▼
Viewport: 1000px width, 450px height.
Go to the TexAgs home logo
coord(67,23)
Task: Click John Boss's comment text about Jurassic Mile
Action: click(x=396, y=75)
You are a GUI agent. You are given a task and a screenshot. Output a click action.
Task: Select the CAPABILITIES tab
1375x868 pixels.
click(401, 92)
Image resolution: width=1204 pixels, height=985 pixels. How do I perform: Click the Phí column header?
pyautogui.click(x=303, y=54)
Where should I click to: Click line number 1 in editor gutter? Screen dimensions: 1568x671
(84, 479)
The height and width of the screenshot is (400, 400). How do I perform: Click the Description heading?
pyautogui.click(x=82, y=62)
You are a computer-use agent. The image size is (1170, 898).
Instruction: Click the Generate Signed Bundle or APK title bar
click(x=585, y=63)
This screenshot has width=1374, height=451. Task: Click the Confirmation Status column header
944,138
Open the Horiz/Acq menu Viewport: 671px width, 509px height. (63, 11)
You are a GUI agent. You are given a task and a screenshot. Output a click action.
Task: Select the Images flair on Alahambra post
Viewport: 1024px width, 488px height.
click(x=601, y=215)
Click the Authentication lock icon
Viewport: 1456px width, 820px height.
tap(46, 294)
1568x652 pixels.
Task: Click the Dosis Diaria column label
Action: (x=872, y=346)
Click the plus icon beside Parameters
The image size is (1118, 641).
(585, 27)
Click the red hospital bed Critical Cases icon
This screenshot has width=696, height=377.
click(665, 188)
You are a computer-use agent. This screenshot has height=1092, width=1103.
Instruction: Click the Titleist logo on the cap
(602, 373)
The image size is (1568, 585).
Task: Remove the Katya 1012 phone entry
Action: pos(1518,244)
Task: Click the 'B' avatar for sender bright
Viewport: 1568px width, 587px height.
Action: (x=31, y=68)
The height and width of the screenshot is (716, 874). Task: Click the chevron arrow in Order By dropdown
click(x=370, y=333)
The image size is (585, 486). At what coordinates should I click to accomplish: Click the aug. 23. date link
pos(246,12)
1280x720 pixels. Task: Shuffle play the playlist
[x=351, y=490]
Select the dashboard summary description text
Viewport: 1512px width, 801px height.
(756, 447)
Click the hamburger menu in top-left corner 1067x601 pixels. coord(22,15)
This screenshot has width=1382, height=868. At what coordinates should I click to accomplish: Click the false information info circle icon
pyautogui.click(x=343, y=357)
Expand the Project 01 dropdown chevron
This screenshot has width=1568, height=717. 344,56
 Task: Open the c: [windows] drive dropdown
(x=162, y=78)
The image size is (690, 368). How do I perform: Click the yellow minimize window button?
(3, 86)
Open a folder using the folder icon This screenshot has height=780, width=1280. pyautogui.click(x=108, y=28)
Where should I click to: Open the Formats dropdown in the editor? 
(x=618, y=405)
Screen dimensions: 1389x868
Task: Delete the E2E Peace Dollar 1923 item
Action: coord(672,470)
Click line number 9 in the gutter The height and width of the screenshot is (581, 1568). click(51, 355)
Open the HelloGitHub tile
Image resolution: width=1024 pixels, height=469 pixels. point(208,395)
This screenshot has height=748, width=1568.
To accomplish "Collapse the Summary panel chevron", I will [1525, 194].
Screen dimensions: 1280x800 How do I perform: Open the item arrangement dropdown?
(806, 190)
▲
* **What to do**
Exactly the lines from the one containing "Where should I click to: Open" to the last line of the entries above must be duplicated, with both of those lines included and nothing more.

* **Solution for this exercise**
Where should I click to: Open the Formats dropdown in the editor? 
(x=618, y=405)
Screen dimensions: 1389x868
Task: Delete the E2E Peace Dollar 1923 item
Action: coord(672,470)
Click line number 9 in the gutter The height and width of the screenshot is (581, 1568). click(51, 355)
Open the HelloGitHub tile
Image resolution: width=1024 pixels, height=469 pixels. point(208,395)
This screenshot has height=748, width=1568.
To accomplish "Collapse the Summary panel chevron", I will [1525, 194].
Screen dimensions: 1280x800 How do I perform: Open the item arrangement dropdown?
(806, 190)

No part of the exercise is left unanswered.